Le department of agriculture, admirablement renseigné à Washington par ses agens extérieurs, ne perd pas de vue un seul instant les statistiques étrangères. Il ausculte chaque jour les besoins courans et probables, comme les prévisions de récoltes, de ses cliens naturels d’Europe. Plein de prévoyance pour ses nationaux, il vient de les faire avertir, par récentes circulaires adressées à ses stations agricoles des états, de se mettre en mesure pour restreindre cette année la culture des grains et lui substituer celle d’autres espèces végétales. Nul doute que cet avis sera écouté.

Entrons maintenant dans quelques détails sur la production des céréales. A tout seigneur, tout honneur. Voici le maïs, au panache doré, qui a conservé son nom primitif d’Indian corn, le grain indien, dénommé plus tard, en Orient, blé de Turquie. Il en a été de même pour le dinde (Indian), qui a pris et conservé le nom anglais de Turkey. Originaire de l’Amérique, exporté dans le bassin de la Méditerranée après la découverte de Colomb, et de là en Angleterre, il n’a pas pu s’y acclimater à l’état sauvage, mais il a retenu son surnom britannique.

Le maïs fut le vieux père nourricier des tribus indiennes, qui ignoraient la culture des autres grains : plante semi-tropicale qui a besoin des ardeurs hâtives du soleil pour arriver à maturité, et dont le royaume s’étend du Mexique au Canada, des rives de l’Atlantique à celles du Pacifique.
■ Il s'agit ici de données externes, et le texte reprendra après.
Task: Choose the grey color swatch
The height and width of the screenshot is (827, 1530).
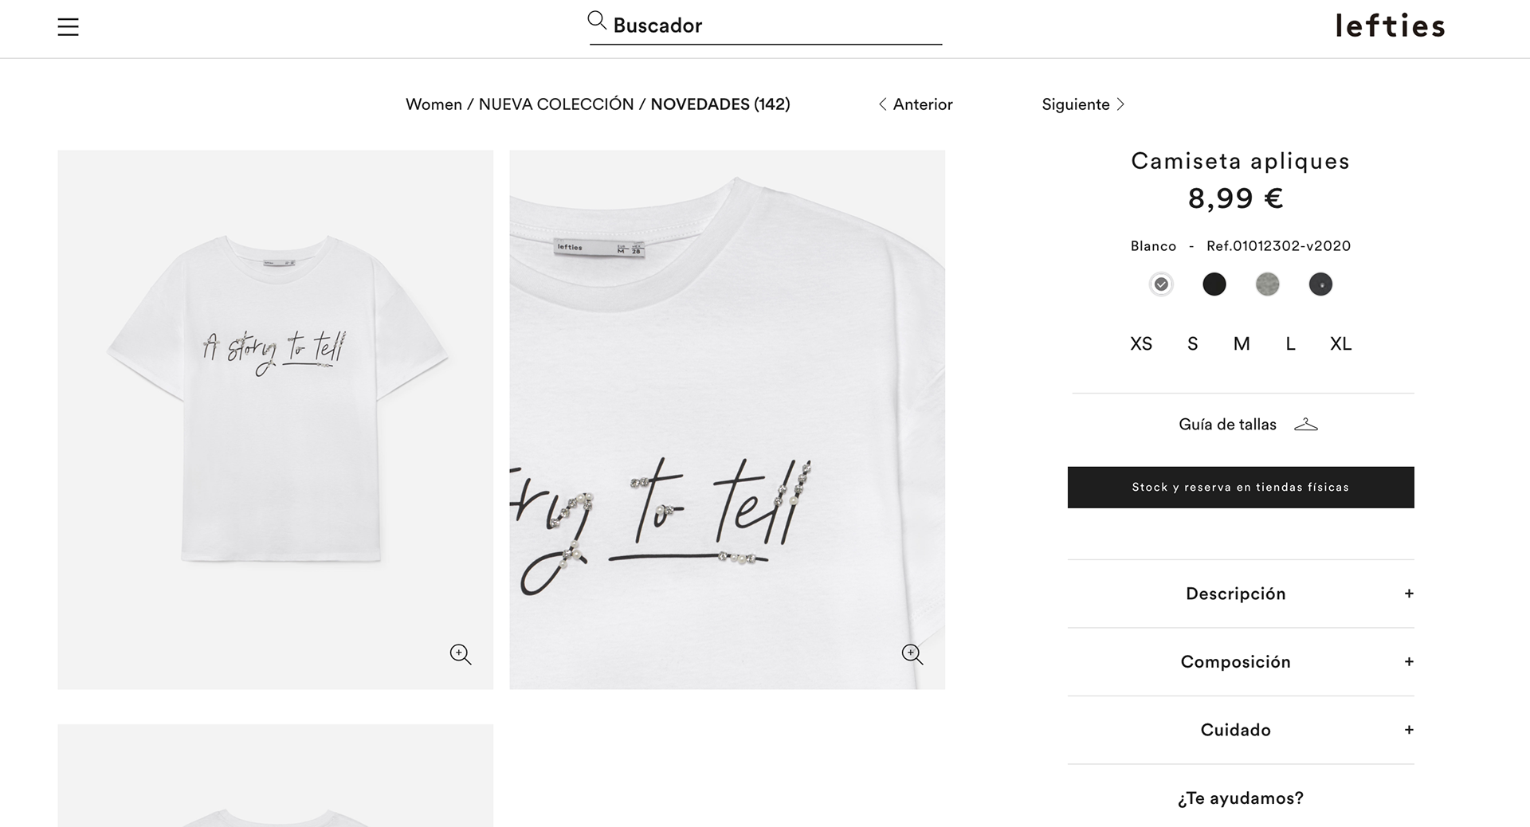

C’est surtout dans la partie nord du centre de ces régions qu’il se livre à tout son épanouissement. En 1880, l’Iowa, l’Illinois, le Missouri, l’Indiana, l’Ohio et le Kansas en ont jeté chacun sur le marché plus de cent millions de boisseaux. Ils ont produit 73 pour 100 de la récolte générale : c’est là où a été récoltée la quantité la plus abondante par acre. La moyenne s’y est élevée à 35 boisseaux, tandis que dans les autres régions elle n’a pu dépasser 25 boisseaux. Il faut remarquer que les deux régions extrêmes, Nouvelle-Angleterre au nord, Floride et Louisiane au sud, restent les moins favorables à ce genre de culture.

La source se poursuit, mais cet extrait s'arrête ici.